Answer
See the detailed answer below.
Work Step by Step
$\bullet$ At point 1:
The direction of the electric field of the left sheet is toward the sheet itself which means toward the right while the direction of the electric field of the right sheet is away from the sheet which means toward the left.
Thus, the net electric field at point 1 is given by
$$E_{net}=E_{left}-E_{right}$$
where $E_{sheet}=\eta/2\epsilon_0$, so
$$E_{net}=\dfrac{ \eta_{left}}{2\epsilon_0}\;\hat i-\dfrac{ \eta_{right}}{2\epsilon_0}\;\hat i$$
$$E_{net}=\dfrac{|-\eta_0|}{2\epsilon_0}\;\hat i-\dfrac{|3\eta_0|}{2\epsilon_0}\;\hat i$$
$$\boxed{E_{net}= -\dfrac{ \eta_0 }{ \epsilon_0}\;\hat i}$$
$\bullet\bullet$ At point 2:
The direction of the electric field of the left sheet is toward the sheet itself which means toward the left while the direction of the electric field of the right sheet is away from the sheet which means toward the left as well.

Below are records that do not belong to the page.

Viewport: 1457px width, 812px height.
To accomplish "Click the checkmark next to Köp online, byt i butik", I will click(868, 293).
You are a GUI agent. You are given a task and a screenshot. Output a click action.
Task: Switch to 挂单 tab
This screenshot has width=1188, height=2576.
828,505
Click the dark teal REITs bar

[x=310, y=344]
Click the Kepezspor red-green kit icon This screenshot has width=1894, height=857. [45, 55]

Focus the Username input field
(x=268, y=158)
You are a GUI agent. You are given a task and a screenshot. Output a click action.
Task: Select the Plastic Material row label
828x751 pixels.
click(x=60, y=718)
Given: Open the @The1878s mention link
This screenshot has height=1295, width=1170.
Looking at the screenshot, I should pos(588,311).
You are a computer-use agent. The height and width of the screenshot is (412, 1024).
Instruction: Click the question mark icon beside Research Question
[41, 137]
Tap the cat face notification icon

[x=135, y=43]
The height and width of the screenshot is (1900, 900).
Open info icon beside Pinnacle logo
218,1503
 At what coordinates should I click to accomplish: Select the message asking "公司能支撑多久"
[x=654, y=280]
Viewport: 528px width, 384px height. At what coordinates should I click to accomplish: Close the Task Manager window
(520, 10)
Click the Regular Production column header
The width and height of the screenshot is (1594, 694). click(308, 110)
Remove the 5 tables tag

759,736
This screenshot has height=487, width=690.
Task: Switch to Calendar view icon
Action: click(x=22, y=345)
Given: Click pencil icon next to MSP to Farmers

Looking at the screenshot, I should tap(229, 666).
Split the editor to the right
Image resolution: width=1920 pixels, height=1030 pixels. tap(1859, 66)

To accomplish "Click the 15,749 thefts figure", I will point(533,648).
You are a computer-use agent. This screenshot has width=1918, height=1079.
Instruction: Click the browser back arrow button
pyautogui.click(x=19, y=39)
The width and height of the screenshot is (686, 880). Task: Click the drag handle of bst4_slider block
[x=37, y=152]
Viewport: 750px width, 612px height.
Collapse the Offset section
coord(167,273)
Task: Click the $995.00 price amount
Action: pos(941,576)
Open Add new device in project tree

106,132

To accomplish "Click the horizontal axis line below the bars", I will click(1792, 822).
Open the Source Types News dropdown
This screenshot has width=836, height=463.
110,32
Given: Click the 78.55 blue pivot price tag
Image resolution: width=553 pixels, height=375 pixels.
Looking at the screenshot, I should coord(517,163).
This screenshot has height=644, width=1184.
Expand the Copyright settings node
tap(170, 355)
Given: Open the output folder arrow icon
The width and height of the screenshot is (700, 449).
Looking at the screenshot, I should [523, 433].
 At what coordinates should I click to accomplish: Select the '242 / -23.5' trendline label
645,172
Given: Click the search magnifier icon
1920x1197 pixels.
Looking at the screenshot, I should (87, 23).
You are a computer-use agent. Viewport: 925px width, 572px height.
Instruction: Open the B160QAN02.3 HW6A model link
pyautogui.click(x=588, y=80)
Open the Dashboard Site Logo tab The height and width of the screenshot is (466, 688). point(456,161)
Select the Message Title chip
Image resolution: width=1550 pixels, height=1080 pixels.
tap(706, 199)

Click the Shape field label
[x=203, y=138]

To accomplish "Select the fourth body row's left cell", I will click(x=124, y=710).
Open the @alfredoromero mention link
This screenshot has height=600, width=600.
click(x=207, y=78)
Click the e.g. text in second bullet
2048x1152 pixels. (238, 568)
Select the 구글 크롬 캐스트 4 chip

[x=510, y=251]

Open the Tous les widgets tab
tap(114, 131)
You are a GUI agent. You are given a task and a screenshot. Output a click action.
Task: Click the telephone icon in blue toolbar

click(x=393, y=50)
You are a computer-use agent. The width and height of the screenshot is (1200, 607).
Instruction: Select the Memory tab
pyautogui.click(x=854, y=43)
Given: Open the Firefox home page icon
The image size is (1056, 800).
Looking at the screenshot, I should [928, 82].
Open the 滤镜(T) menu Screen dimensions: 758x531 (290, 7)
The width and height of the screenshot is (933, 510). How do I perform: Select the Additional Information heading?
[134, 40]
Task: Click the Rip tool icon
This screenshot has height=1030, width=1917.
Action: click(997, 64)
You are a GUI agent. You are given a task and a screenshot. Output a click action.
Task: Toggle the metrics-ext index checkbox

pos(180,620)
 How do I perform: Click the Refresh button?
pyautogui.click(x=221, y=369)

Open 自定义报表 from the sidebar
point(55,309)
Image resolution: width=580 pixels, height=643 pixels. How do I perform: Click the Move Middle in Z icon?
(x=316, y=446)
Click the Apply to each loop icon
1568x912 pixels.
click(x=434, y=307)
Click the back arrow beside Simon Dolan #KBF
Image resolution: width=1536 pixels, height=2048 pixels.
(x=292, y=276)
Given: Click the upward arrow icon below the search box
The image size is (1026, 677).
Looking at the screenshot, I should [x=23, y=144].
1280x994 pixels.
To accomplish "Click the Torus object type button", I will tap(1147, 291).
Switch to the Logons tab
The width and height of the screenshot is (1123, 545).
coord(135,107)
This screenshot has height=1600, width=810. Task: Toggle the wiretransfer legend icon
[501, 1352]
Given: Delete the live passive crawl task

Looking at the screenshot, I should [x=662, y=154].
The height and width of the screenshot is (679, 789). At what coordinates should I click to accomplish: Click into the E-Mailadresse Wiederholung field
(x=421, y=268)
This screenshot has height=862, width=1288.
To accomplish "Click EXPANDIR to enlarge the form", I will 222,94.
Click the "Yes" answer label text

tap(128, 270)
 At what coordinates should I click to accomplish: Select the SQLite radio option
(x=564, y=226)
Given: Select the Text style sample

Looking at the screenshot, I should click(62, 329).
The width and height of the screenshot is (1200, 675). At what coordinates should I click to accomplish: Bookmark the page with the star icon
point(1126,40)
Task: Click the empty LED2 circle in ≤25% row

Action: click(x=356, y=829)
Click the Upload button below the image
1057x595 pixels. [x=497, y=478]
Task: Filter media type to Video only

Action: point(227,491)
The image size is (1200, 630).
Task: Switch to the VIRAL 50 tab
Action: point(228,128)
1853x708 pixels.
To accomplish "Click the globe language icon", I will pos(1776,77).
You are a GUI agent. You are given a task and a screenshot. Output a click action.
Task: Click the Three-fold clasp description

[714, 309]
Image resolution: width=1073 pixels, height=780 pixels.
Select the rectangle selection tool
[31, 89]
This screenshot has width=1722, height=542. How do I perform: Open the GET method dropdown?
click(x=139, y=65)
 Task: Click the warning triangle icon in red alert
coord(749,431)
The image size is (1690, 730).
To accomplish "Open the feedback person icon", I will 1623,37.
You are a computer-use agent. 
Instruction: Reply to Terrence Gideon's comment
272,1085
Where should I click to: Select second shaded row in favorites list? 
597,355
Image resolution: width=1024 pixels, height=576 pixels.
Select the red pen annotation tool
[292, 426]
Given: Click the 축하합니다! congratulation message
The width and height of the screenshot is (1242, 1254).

Thus, the net electric field at point 1 is given by
$$E_{net}=-(E_{left}+E_{right})$$
$$E_{net}=-\left[\dfrac{ \eta_{left}}{2\epsilon_0}\;\hat i+\dfrac{ \eta_{right}}{2\epsilon_0}\;\hat i \right]$$
$$\boxed{E_{net}= -\dfrac{ 2\eta_0 }{ \epsilon_0}\;\hat i}$$
$\bullet\bullet\bullet$ At point 3:
The direction of the electric field of the left sheet is toward the sheet itself which means toward the left while the direction of the electric field of the right sheet is away from the sheet which means toward the right.
Thus, the net electric field at point 1 is given by
$$E_{net}=E_{right}-E_{left}$$
where $E_{sheet}=\eta/2\epsilon_0$, so
$$E_{net}=\dfrac{ \eta_{right}}{2\epsilon_0}\;\hat i-\dfrac{ \eta_{left}}{2\epsilon_0}\;\hat i $$
$$E_{net}=\dfrac{|3\eta_0|}{2\epsilon_0}\;\hat i-\dfrac{|-\eta_0|}{2\epsilon_0}\;\hat i$$
$$\boxed{E_{net}= \dfrac{ \eta_0 }{ \epsilon_0}\;\hat i}$$